(Data for processing):
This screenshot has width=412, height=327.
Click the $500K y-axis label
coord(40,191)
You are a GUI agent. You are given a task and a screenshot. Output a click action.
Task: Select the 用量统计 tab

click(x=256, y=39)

(Description of the task):
Reproduce all of the material above, keeping every line unchanged.

(Response):
This screenshot has width=412, height=327.
Click the $500K y-axis label
coord(40,191)
You are a GUI agent. You are given a task and a screenshot. Output a click action.
Task: Select the 用量统计 tab

click(x=256, y=39)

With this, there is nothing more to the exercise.